Despite the bearish outlook from short traders, Palantir has shown extraordinary growth year-to-date, boasting a 136% rally. With its price currently hovering near the 50-day simple moving average (SMA) of $177.73, the stock suggests short-term stability. Meanwhile, its 200-day SMA sits significantly lower at $135.32, maintaining a strong long-term uptrend.
Record-Breaking Financials in Q3
Palantir reported its highest-ever revenue growth in the third quarter of 2025, reaching $1.18 billion—a 63% year-over-year increase. The company also exceeded Wall Street forecasts, reporting earnings per share of $0.21, which represents a 25% beat against expectations. This marks Palantir’s eighth consecutive quarter of surpassing earnings and revenue estimates, solidifying its reputation for consistent performance in volatile markets.

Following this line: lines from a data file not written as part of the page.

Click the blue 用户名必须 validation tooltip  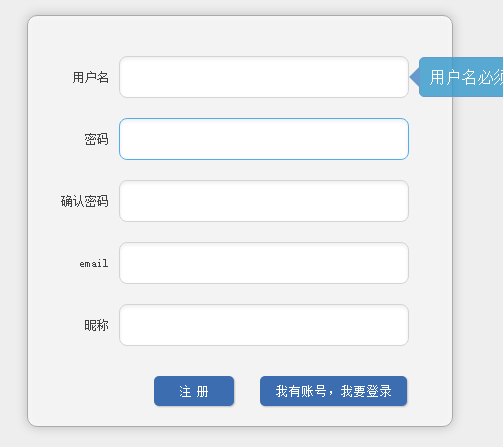[x=461, y=77]
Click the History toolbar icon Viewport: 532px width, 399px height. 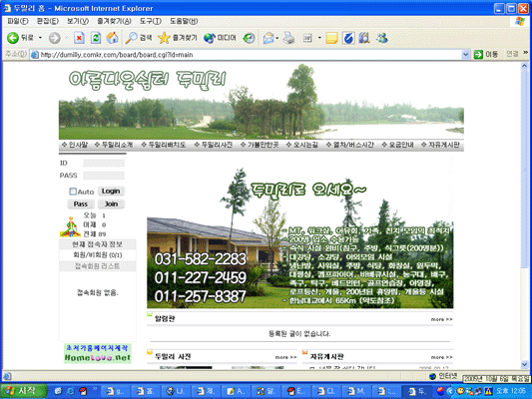tap(249, 38)
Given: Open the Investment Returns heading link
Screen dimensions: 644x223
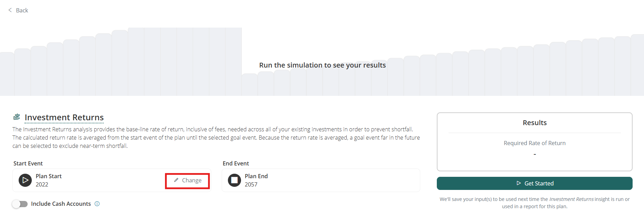Looking at the screenshot, I should [64, 118].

Key highlights from its financial growth include:
- Quarterly Revenue Surge: From $446 million in Q1 2022 to $1.18 billion in Q3 2025.
- Profitability Spike: EPS rose from $0.02 to $0.21 during the same timeframe, with only one unprofitable quarter in the last 15 quarters.
- Positive Net Margin: Flipped from –9% in 2022 to +40% in 2025.
- Strong Free Cash Flow: Achieved $311 million in Q3, with a trailing 12-month total of $817 million (a 21% margin).
Why is the Market Divided?
The recent dip in Palantir’s stock has reignited debates among market analysts. On one side, bulls argue that the company’s AI-focused initiatives, growing profitability, and robust commercial adoption are indicators of long-term success. Bears, however, raise key concerns about its valuation potentially outpacing fundamentals. Heavy reliance on government contracts and intensifying competition in the AI space are also seen as risks that could impact its future margin growth.
Looking Ahead: Is Palantir Still a Buy?
Palantir’s future potential continues to pivot on its advancements in artificial intelligence and commercial sector adoption. Investors remain divided on whether its valuation is sustainable. If you’re interested in diversifying your portfolio with tech stocks, this is a company worth keeping on your radar.